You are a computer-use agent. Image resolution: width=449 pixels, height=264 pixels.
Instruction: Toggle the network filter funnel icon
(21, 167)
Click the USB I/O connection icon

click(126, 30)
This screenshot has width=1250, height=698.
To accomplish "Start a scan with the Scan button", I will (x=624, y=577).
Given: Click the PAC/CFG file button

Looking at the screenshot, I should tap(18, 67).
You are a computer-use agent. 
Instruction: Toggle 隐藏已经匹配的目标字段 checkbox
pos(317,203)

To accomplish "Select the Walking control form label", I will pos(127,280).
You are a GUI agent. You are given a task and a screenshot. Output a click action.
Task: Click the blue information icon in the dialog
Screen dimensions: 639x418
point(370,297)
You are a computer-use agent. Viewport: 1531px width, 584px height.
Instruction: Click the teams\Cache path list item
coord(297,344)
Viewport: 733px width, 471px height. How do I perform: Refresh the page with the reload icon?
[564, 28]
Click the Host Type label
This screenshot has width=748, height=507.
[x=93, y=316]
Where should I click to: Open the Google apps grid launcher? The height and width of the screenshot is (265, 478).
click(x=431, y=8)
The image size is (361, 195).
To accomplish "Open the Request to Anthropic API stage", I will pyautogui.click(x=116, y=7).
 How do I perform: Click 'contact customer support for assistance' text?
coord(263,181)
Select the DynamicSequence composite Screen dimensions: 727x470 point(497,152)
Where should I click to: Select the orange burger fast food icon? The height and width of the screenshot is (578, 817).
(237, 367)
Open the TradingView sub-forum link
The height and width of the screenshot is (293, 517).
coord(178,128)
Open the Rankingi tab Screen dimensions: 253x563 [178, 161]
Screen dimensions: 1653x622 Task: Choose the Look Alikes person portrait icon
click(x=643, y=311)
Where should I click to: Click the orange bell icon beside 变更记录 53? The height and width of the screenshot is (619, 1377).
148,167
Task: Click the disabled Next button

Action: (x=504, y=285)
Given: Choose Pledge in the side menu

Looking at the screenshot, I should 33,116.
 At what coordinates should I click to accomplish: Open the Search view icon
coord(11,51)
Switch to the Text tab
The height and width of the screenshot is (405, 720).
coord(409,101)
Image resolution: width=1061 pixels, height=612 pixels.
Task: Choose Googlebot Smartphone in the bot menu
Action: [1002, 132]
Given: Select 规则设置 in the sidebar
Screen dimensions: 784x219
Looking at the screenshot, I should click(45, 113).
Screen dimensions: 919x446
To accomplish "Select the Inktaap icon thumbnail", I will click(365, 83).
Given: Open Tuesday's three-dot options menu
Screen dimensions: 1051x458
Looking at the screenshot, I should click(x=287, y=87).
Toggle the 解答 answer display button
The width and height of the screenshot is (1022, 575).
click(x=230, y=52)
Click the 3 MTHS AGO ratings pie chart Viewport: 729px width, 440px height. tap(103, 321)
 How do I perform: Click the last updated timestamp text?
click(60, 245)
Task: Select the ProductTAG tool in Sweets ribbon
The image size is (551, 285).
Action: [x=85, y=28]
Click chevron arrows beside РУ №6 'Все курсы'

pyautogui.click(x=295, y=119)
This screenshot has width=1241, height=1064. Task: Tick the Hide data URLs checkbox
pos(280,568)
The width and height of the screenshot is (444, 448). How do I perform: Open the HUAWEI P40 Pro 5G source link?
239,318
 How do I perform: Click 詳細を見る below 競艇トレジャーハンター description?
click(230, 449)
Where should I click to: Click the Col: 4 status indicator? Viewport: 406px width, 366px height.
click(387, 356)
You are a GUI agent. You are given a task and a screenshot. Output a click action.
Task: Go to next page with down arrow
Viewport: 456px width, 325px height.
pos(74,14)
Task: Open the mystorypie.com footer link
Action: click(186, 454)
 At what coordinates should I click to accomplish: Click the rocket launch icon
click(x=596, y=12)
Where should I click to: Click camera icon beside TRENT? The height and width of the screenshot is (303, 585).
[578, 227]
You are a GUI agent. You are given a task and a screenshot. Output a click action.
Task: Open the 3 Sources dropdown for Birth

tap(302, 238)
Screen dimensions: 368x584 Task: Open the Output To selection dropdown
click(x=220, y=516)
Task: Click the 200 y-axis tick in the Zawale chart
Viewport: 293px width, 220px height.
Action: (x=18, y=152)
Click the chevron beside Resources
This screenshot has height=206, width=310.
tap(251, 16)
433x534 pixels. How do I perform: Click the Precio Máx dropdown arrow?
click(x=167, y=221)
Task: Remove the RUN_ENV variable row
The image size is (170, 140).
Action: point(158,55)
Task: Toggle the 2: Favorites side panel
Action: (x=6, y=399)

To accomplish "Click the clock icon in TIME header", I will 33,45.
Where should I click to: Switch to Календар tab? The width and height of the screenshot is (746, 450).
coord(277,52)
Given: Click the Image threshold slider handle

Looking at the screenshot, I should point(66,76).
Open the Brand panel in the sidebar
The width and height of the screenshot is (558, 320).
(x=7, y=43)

※

= What the exercise asks =
Show each line of the listing that holds the string "will".

= Exercise response =
To accomplish "Start a scan with the Scan button", I will (x=624, y=577).
To accomplish "Select the Walking control form label", I will pos(127,280).
To accomplish "Open the Request to Anthropic API stage", I will pyautogui.click(x=116, y=7).
To accomplish "Select the Inktaap icon thumbnail", I will click(365, 83).
To accomplish "Click the clock icon in TIME header", I will 33,45.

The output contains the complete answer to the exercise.